It’s the announcement the Alaskan salmon industry has long feared: The FDA this morning approved an application for genetically engineered salmon, declaring the product as safe to eat as natural salmon. Critics, including Alaska’s congressional delegation, are considering their next steps.
It’s primarily an Atlantic salmon, but it has genes from a Chinook and a bottom-dweller to make it grow extra fast on less food. It’s called AquAdvantage, and it’s the first genetically altered animal approved for human consumption in the United States. Alaska’s industry and congressional delegation call it “frankenfish.” Sen. Lisa Murkowski says she’s livid the FDA calls it food.
“It’s not going to be served at my dinner table, ever,” she said. “And boy oh boy, I’m going to do everything that I can to make sure that restaurants don’t serve it, that stores don’t have it sold in their store.”
Murkowski, Sen. Dan Sullivan and Congressman Don Young say they will try to pass a bill requiring a label on AquAdvantage, identifying it as genetically engineered. Farm-state lawmakers, though, have fiercely opposed any such a labeling requirement, fearing the next step would be mandatory labeling of genetically engineered crops. The FDA has issued guidance for optional labeling of the new fish. Murkowski scoffs.
“You think that the aquAdvantage people are going to … volunteer to put a label on that says ‘this is fake, this is genetically engineered, this is a Frankenfish’?” she said. “No they’re not going to.”
The company, Massachusetts-based AquaBounty Technologies, declined an interview request. It plans to produce the altered eggs on Prince Edward Island, Canada, and raise them in Panama, in covered, land-based tanks. The FDA has so far restricted them to those locations. But in a written statement reacting to the news, the company suggested it hopes the fish will eventually be produced in the U.S., too.
“The U.S. currently imports over 90% of all the seafood, and more specifically over 95% of the Atlantic salmon, it consumes,” the company said. “AquAdvantage Salmon will offer the opportunity for an economically viable domestic aquaculture industry while providing consumers a fresh and delicious product.”

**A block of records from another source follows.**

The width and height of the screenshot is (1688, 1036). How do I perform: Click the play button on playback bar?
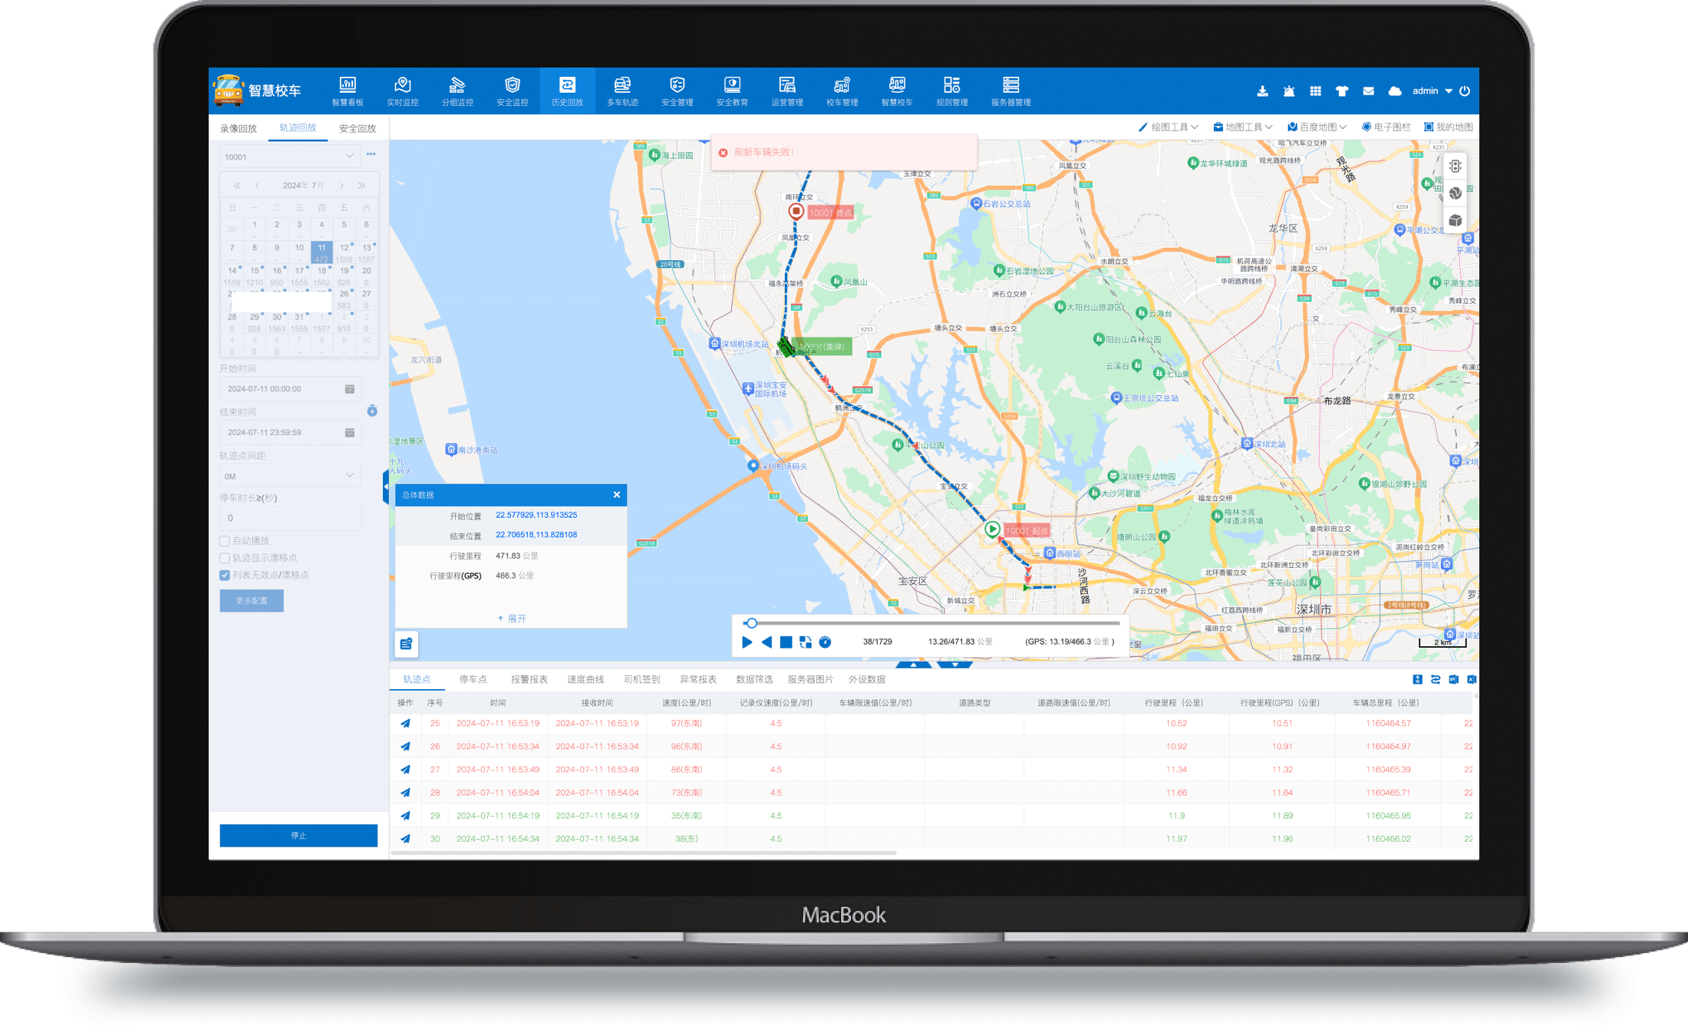[x=747, y=642]
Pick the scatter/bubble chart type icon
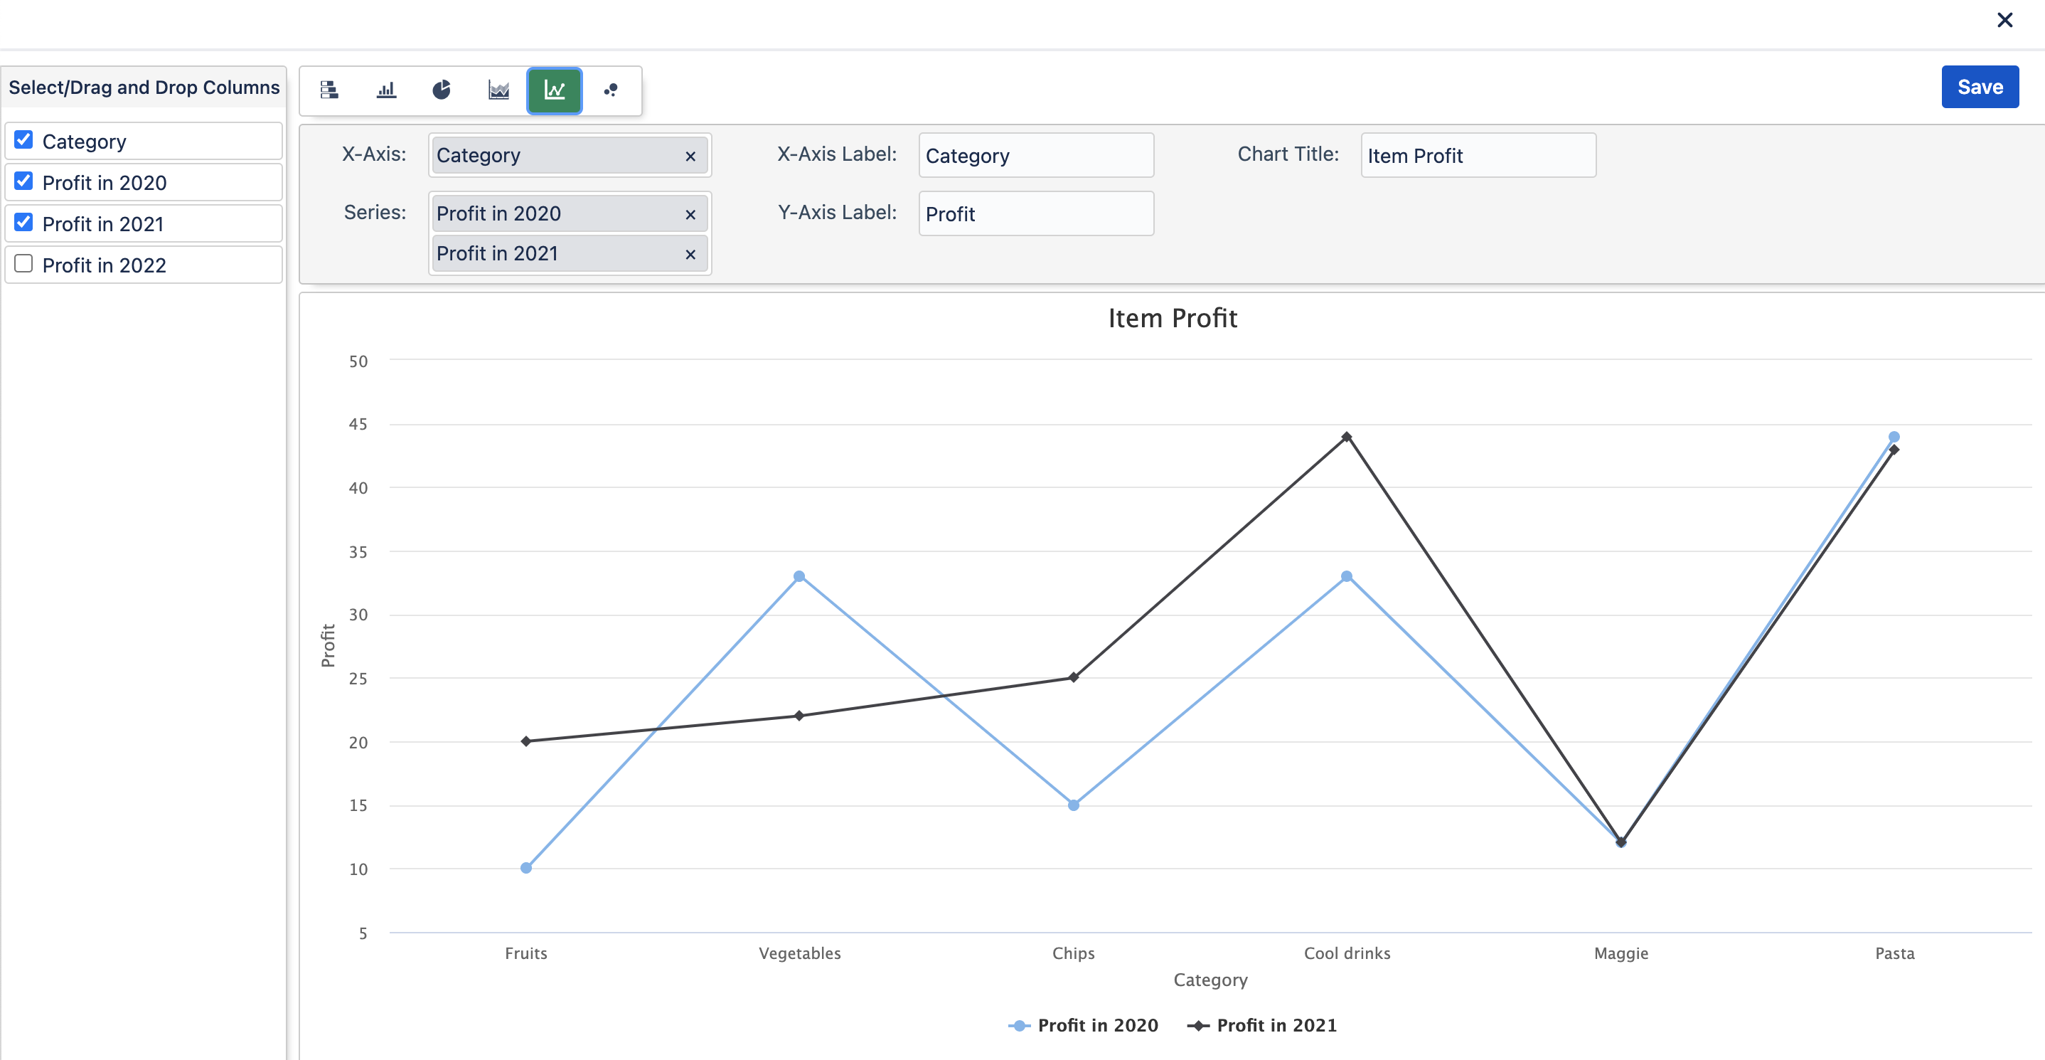The image size is (2045, 1060). coord(610,90)
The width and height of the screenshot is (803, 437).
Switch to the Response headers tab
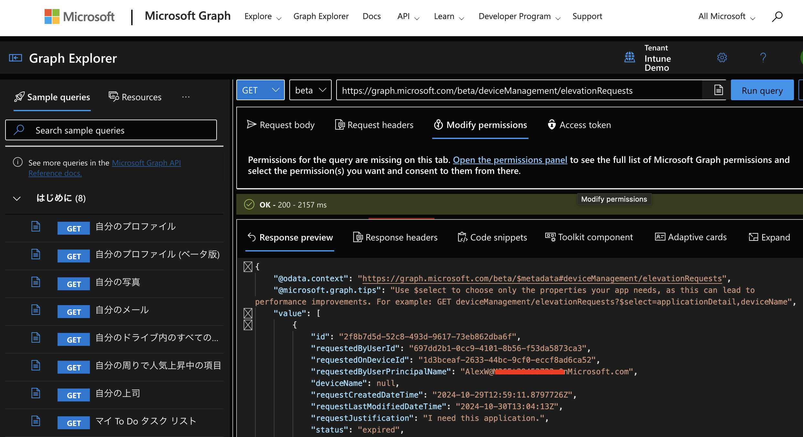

The company insists its fish will never see ocean and, in any case, are incapable of reproduction. Opponents in Alaska, though, say the fish could escape and damage wild stocks.
The critics have an ally in national environmental groups.
“We will continue both educating consumers as well as restaurants and grocery retailers,” says Dana Perls, food and technology campaigner for Friends of the Earth. The group has worked for years to get consumers and businesses to reject AquAdvantage.
“Already there’s more than 60 grocery store chains including Safeway and Kroger, Target, Trader Joe’s, Whole Foods,.that have already said they will not sell the GMO salmon, regardless of the FDA approval.”
She says Friends of the Earth will call on the Obama Administration to rescind the decision and will also challenge the process the FDA used.
In an email, AquaBounty said it’s too early to discuss how fish will appear on the market. Since farmed salmon grabbed substantial market share in the 1990s, Alaska has spent millions to pitch its salmon as wild and healthy. Alexa Tonkovich, executive director of the Alaska Seafood Marketing Institute, says ASMI can draw on that experience to meet the challenge of engineered fish, too.
“ASMI will just continue to promote wild natural and sustainable seafood and continue to try to differentiate ourselves in the market place,” she said.
One thing ASMI won’t do, she says, is bash the new fish. Tonkovich says their policy is not to speak ill of the competition.